Shriram Transport Finance Co Ltd, flagship company of the Shriram group, is betting big on its new areas of growth, which include financing of farm equipment and new passenger vehicles.

There is a general feeling that infrastructure and farm sectors will start looking up from the third quarter of the current financial year. And, given the company’s focus on financing less-than-five-years-old commercial vehicles, new sub-one-tonne commercial vehicles, small passenger vehicles, and used tractors, “we are vying to ride the impending growth wave,” said P Sridharan, Executive Director, Shriram Transport.

Elaborating on the company’s plans to broad base its product portfolio, he said that though some parts of the country are wary of drought setting in, there seems to be reasonable rainfall in the southern and eastern parts. Even agricultural activity in some parts of the country would require transportation. Besides, mining activity seems to be picking up and infrastructure is expected to get a shot-in-the-arm in the forthcoming Budget. “However, our mainstay will be funding for vehicles which are five to seven years old,” Shridharan said.

To expand its customer base, the company recently started partnering with local private financiers, who still command close to 70 per cent of this business. “Instead of competing with them, we partner with them. The private financier will bring in the customer, verify his credentials, we provide finance and share profits with our business partner.” The company has so far tied up with 500 such business partners and has built a portfolio of ₹4,800 crore. “The delinquency in this model is also much lower,” said Sridharan.
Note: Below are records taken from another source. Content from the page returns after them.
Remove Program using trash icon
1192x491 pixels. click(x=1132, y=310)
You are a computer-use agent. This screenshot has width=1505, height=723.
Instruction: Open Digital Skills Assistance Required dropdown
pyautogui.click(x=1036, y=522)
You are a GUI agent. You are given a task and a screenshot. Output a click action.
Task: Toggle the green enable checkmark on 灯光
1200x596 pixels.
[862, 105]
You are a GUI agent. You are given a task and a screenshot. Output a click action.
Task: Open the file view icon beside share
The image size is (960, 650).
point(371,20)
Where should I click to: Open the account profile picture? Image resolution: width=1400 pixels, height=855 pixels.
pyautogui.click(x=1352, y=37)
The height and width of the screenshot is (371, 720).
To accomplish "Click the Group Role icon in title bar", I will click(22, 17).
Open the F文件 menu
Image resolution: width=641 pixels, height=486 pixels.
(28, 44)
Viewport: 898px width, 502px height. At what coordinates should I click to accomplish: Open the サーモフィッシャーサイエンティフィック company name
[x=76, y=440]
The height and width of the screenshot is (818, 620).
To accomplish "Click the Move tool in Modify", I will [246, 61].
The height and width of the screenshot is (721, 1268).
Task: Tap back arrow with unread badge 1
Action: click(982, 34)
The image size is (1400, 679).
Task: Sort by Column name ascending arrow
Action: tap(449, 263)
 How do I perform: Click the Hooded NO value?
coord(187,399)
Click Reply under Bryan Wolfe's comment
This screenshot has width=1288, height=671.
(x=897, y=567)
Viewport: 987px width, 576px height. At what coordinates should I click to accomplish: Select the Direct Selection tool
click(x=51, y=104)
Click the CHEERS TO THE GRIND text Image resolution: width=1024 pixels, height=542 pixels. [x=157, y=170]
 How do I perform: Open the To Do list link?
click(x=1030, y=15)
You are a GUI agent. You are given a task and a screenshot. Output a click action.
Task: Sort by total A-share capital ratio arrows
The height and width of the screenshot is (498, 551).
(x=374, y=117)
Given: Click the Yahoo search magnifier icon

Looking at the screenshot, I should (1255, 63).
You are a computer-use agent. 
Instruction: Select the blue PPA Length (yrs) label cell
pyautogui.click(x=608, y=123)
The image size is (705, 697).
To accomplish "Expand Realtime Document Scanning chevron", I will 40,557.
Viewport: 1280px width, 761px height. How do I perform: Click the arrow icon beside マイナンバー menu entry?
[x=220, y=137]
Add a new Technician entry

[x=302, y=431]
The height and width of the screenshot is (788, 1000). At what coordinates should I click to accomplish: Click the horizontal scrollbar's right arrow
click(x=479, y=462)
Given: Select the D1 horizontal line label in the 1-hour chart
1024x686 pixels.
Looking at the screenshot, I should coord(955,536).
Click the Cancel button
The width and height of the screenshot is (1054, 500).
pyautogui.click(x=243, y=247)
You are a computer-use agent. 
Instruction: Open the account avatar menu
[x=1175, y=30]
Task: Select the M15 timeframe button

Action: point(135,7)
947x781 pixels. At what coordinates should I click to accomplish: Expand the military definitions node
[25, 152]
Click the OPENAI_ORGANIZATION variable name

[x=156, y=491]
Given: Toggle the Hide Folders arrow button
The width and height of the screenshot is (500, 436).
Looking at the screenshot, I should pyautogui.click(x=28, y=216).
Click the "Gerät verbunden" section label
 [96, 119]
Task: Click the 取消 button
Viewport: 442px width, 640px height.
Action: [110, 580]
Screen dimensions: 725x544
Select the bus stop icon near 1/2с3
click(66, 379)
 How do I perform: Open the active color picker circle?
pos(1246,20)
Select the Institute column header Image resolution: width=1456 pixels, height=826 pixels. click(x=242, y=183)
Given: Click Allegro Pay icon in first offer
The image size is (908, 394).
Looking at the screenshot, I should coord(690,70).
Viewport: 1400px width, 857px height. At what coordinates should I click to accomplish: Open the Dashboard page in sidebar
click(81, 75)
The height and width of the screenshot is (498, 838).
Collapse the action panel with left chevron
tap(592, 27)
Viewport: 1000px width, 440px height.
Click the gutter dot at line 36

In addition, the company also proposes to enter the used medical equipment market through its subsidiary Shriram Equipment Finance Co, which currently focuses on used construction equipment financing. “We are studying the medical equipment market and hope to venture into it soon,” he said.

On the company’s asset quality, Sridharan said that though it had experienced poor recovery during the last few quarters, the situation has been improving. There had been two tranches (in the second half of January and June) of five to seven per cent increase in freight rates, which benefited customers and finally turned out to be favourable for the company. “Now, the worst is over. We have been seeing good recovery since mid-January,” Sridharan noted.